同じ色のものを揃えて使うこだわりのある友達が、最近イメチェンならぬ、色チェンをした。
前は薄い水色の文房具がずらりと揃っていたが、突然紫色のものに一新されていた。
しかも、ちょうど私の目の色と似たトーンのものばかり。
よくこんなに集められたなと思いながら、話を切り出してみる。
「色変えたね」
「うん」
「今度は紫なんだ」
「うん」
「でも明るい色好きだったじゃん、何でまた暗い色に?まさか、私の目の色だから?」
「そうだよ」
「え、ド直球」
「ダメなの?」
「いえ全然」
「…でも、なんかイマイチなんだよね。『本物』じゃないっていうか」
「え?どういう」
「やっぱり、『あんたの目の色』が一番好き」
「……」
この友達に絶賛片思い中の私は、内心昇天していた。
目の色って、同じ人、きっといないよね。
その世界に一人だけの色を、「好き」って言ってくれたんだよね。
こんなの、告白じゃん。
【好きな色】
あわよくば、あの人と相合傘がしたい。
そう思ってカバンの底に忍ばせている折り畳みの傘は、依然として、持ち主である僕しかその下にいれたことがない。

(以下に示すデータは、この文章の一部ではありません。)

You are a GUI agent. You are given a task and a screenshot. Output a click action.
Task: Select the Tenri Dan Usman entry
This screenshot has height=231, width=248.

雨が打ち付ける教室の窓に、指でこっそり相合傘を描く。
今日は運良く傘忘れててくれないかな、あの人。
【相合傘】
夢の中で大きな機体が落下して、体が跳ねて起きるとき、ありますよね。
びっくりして少しの間動けなくなって、なんだ夢か、なんて思って、すぐ横を見ると、隣で何事もなかったかのように恋人が寝ているわけですよ。
たった今隣の人間がベッドを揺らしたのに、それはもうすやすやと。
そんなとき、あーなんか幸せだなって、思ってしまうんです。
寝つきが良すぎて何が起こっても目覚めない恋人が、心底愛おしくてたまらないのです。
【落下】
※語り口調ですがフィクションです。
※落下要素ほぼなし
1年前の自分。
いろいろありすぎてストレスを抱えていた記憶がほとんどです。今年と同じです。
ここでお話を書くこととその他諸々の趣味で何とか正気を保っていました。今も同じです。
ただでさえやりたいことの時間がとれてないのに、社会に出たらさらに時間がなくなるって、自分大丈夫か、と常々思っております。まあ頑張るしかないですね。
自分語り失礼いたしました。
【1年前】
「私、けっこう梅雨の時期好きなんだよね」
帰り道、突然切り出された話。
どうして?と形式的に聞き返すと、彼女は花壇の方向を指差した。
「ほら、あれ」
そこには、青が強めの紫色のあじさいが咲いていた。
「私あじさいが好きなんだ~」
脈絡のない語調で彼女は言い、そのあじさいの前にしゃがみこんだ。自分も座らされる。
そして、また勝手に話し始める。
「あじさいって、土のペーハーによって色が決まるんだって。ん?ペーハー、って言い方はもう古いか、ははっ。…このあじさいは青だから、土は酸性か。よかったよかった、私この色好きなんだよねぇ」
あじさいの花びら(正式には「ガク」だとのちほど聞かされた)をつまみ、軽く引っ張り、撫で、弾き、彼女はつらつらと聞いてもいないことを語り続ける。
そろそろあじさい講座にも飽きてきて、帰ろうかと立ち上がった時、
「ね、綺麗でしょ~」
そういって笑いかけてきた彼女。
その笑顔が、あじさいが霞んでしまうほど綺麗に見えて、不覚にも、この空気を読まない少女にときめいてしまった。